Samurai fascinated John Geron and provided the inspiration for him to come to Japan in the early 1990s. The American then fell in love with kendama, and he’s hard at work promoting the cup and ball game.

Kendama consists of a hammer-shaped handle connected to a ball by a string. It has three cups and a spike on which the ball, which has a hole through it, can fit.

A native of Texas, Geron, now living in Tokyo, calls himself “Kendama Cowboy” and runs a kendama store. He is enthusiastic about learning more about kendama and spreading the game around the world.

Geron studied the Japanese language when he was a graduate student in international business in the United States. He moved to Japan in 1993 and has worked various jobs such as a model, narrator and photographer. He also runs a model agency with his partner.

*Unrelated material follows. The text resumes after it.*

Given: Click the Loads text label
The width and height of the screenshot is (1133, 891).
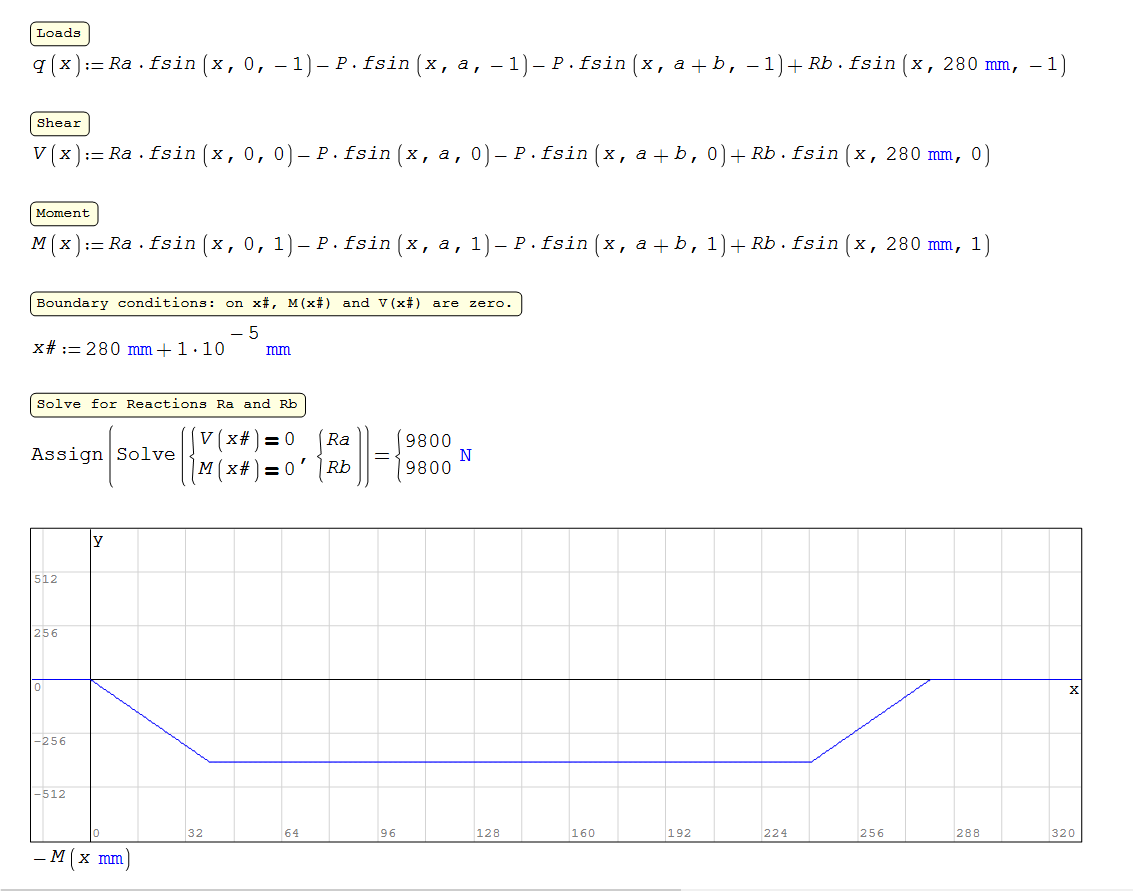Looking at the screenshot, I should (59, 34).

His interest in kendama deepened 11 years ago. He and his partner opened a ramen shop overseas and put kendama on display in the restaurant. The decoration became a topic of conversation among the staff and customers.

Geron then began studying kendama in earnest. He feels that kendama “has many similarities to Bushido, the way of the samurai, which emphasizes the training of the mind, technique and body.” He taught himself kendama techniques by watching online videos.

He joined the Japan Kendama Association in Tokyo in 2016. He became the first non-Japanese to qualify as a 2-kyu level instructor, which allows him to judge tournaments and certify dan levels. He advanced to the 2-dan level in 2018, and also helped revamp the association’s website.

Last July, Geron opened “MESH.tokyo,” a kendama store in Tokyo’s Harajuku district. The shop sells Japanese kendama in addition to kendama made in the United States and other countries, including colorful kendama in blue and pink.

The store holds open-air kendama classes out front approximately twice a month. About 10 people gathered on April 1 to compete in the number of times they could do the “tomeken” and “todai” tricks. Tomeken is the basic trick of landing the ball onto the spike. Todai, which means “lighthouse,” entails holding the ball and flipping the handle onto the ball so that the handle stands upright.

“I started playing kendama to have fun with my child,” said Makoto Hikida, a 43-year-old company employee from Funabashi, Chiba Prefecture, who participated in the class. “I want to be able to do a series of tricks myself.”

“The appeal of kendama is that it is easy and fun for anyone to learn, and through practice and competition with peers, it not only helps develop concentration and perseverance, but also helps build individual character,” Geron said.

Kendama has been attracting worldwide attention in recent years as a game to play on the street, and Geron hopes it will eventually become an Olympic sport.